Samuktala  (also spelled Samuktola, Shamuktala) is a census town and a gram panchayat in the Alipurduar II CD block in the Alipurduar subdivision of the Alipurduar district  in the state of West Bengal, India.

Geography

Location
Samuktala is located at .

Area overview
Alipurduar district is covered by two maps. It is an extensive area in the eastern end of the Dooars in West Bengal. It is undulating country, largely forested, with numerous rivers flowing down from the outer ranges of the Himalayas in Bhutan. It is a predominantly rural area with 79.38% of the population living in the rural areas. The district has 1 municipal town and 20 census towns and that means that 20.62% of the population lives in the urban areas. The scheduled castes and scheduled tribes, taken together, form more than half the population in all the six community development blocks in the district. There is a high concentration of tribal people (scheduled tribes) in the three northern blocks of the district.

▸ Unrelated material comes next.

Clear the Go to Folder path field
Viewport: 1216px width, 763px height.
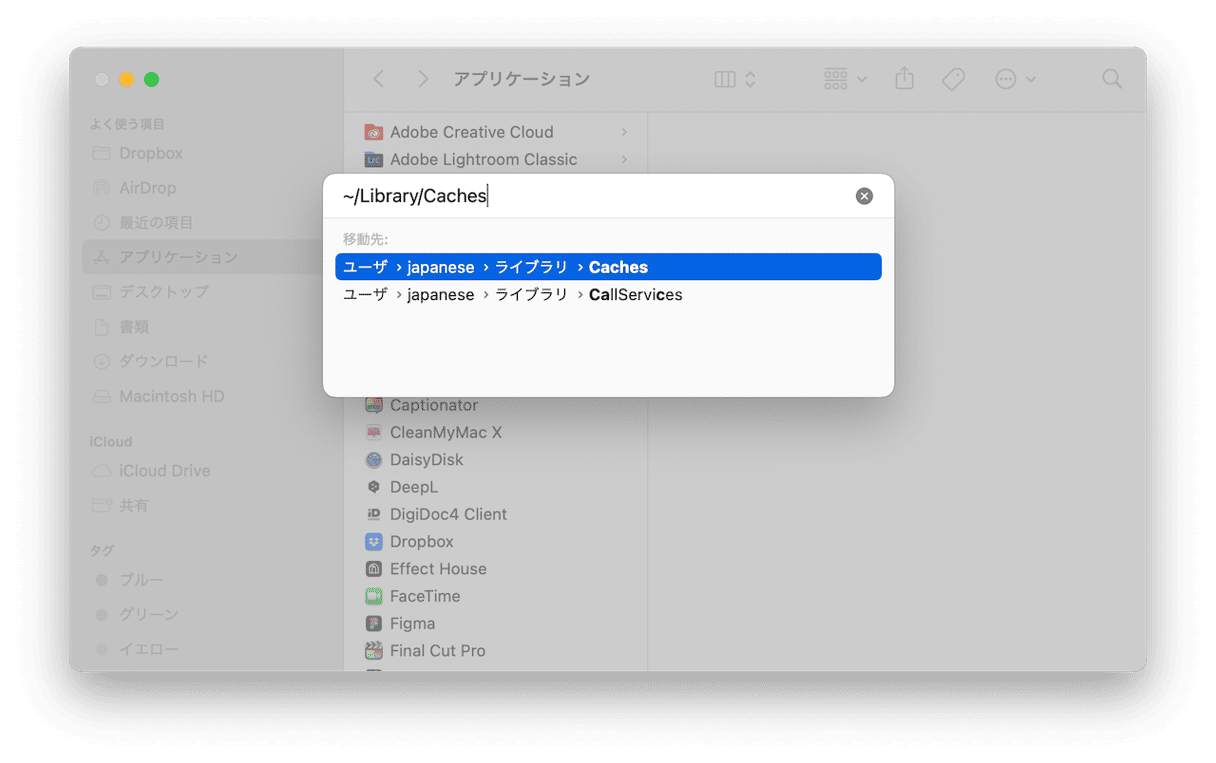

Note: The map alongside presents some of the notable locations in the subdivision. All places marked in the map are linked in the larger full screen map.

Civic administration

Police station
There is a police station at Samuktala. It has jurisdiction over Alipurduar II CD block.

Demographics
According to the 2011 Census of India, Samuktola had a total population of 8,132 of which 4,169 (51%) were males and 3,963 (49%) were females. There were 876 persons in the age range of 0 to 6 years. The total number of literate people in Samuktola was 5,971 (82.29% of the population over 6 years).

Infrastructure
According to the District Census Handbook 2011, Jalpaiguri, Samuktola covered an area of 3.6242 km2. Among the civic amenities, the protected water supply involved hand pumps. It had 745 domestic electric connections. Among the medical facilities it had 5 medicine shops. Among the educational facilities it had 4 primary schools, 3 middle schools, 3 secondary schools, 3 senior secondary schools, the nearest general degree college at Alipurduar 2 km away. It had the offices of 1 nationalised bank, 1 cooperative bank.

Education
Samuktala Sidhu Kanhu College was established in 2010. Affiliated with the University of North Bengal it offers a honours course in Bengali and a general course in arts.

Healthcare
There is a  primary health centre with 10 beds at Samuktala.